DO NOT release Day 1 DLC. At this point, it's content that exists on the base game, it was already developed. Or, perhaps developers worked the first 24 hours non-stop to release a new DLC? Very unlikely.
Do not release retailer exclusive content. How is this fair for players? Besides, after all, those will be released digitally in a later date, which makes them "Timed Exclusive Content".
Using external agents to add more content to the game are not a bad ideas, they can enrich the game experience. Yet, I still believe that those external sources have to be available for every player, everyone has to have the same opportunity to unlock new stuff. For example, a companion app can be helpful for certain games, and it should not give extra or exclusive content to those who use it. If this this external source is deprecated, then the main game has to inform all players and address this issue with a patch that unlocks this new content for future gamers that play this game after deprecation. Fable II could just add a new patch to the game that could make the Chicken Suit available through the various NPC shops, that way they would have a measure against their web-based game that unlocked the chicken suit, making possible to players to get the
Do not implement time limited content. As mentioned with Hearthstone, people will feel that they were left out from time-limited events, as well as the rarity of mythical Pokémon. Seasonal events are something fun to play because of how a game can change through different seasons/holidays, specially since they keep returning every year, I find better to introduce those new items during that season. Making those items easier to get across the season, and increasing the difficulty of getting that content when the season is not available, players can feel rewarded because they did something harder. By not adding time limited content, you preserve the contents of the game over the years for new generations of gamers.
As far as games that are not available anymore. The only point that I can make here, is that while emulation is another ethical dilemma, let's not forget that emulation can help preserve game contents, while they can encourage piracy, there are still tons of old games that haven't seen the daylight in modern times.

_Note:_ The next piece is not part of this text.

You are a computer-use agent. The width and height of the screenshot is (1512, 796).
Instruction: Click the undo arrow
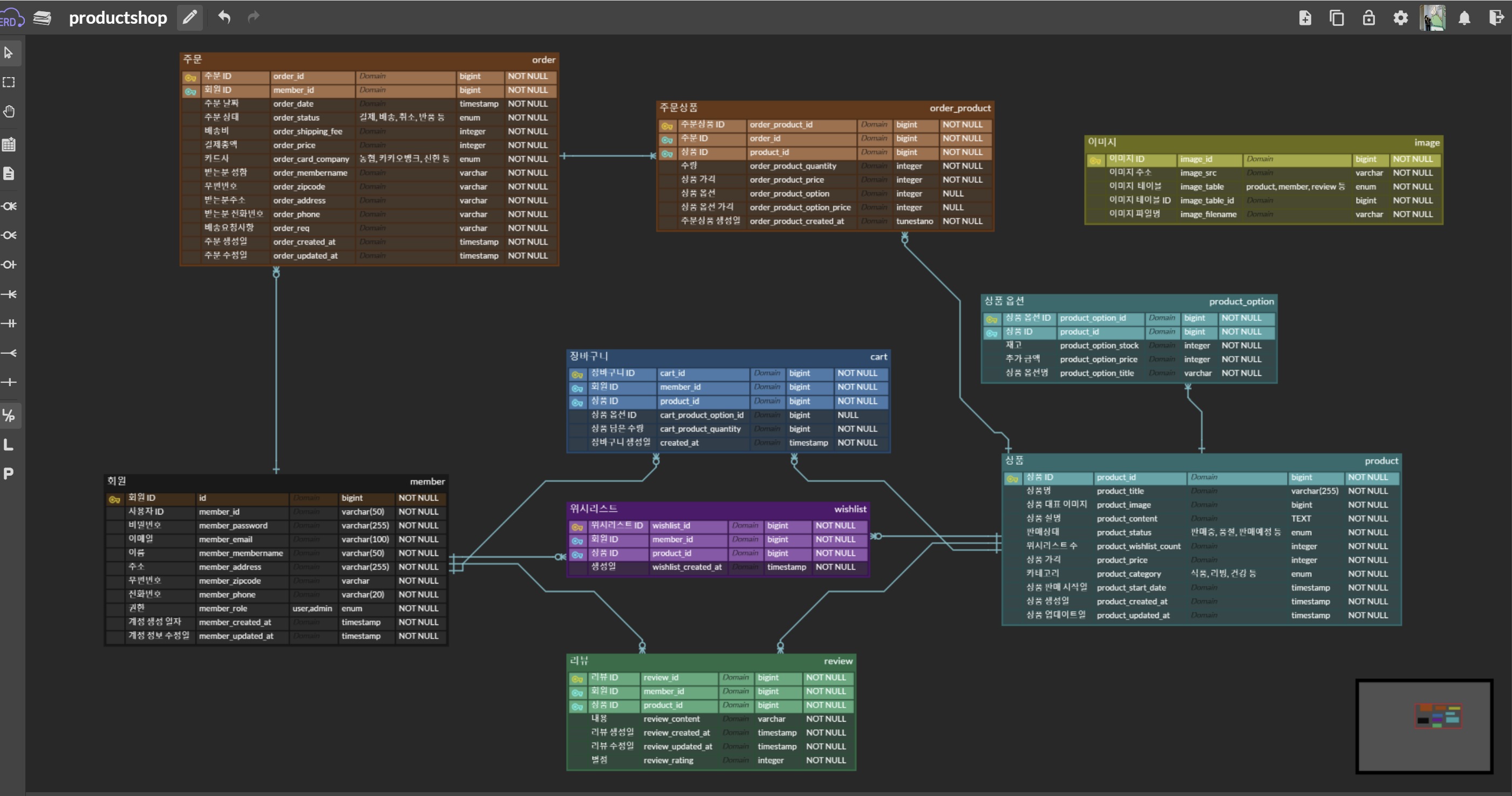click(x=223, y=17)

New content is created to increase a game's lifespan, and it's very debatable that single player games are dead. That's why patches and expansion packs helped to increase the lifespan of games, but new content can also be "a love letter" for the fans of your games, they will spend their time in your creations, this will also encourage them to buy your new products, and you will be marked as a developer that respects and cares about their fanbase.
As a game developer I would like to see games that can be preserved over the years. By not locking content with gimmicks, preservation can be achieved. Just remember how the vast majority of old games still let us enjoy the whole package, there's even some digital re-releases that don't patch the original glitches, to preserve the original glory adding also some enhancements. I encourage people to be passionate about making games, think about how some business models might be unethical. Not only as fans, but as clients, there has to be respect for the gamers. I strongly believe that content must be accessible to all gamers, of course they have to earn it, by increasing their skill in the game, completing the the various objectives that game designers make for them. As developers we also have to make our difference, because we are consumers as well. Treat others the way you want to be treated, one of my very first lessons in life.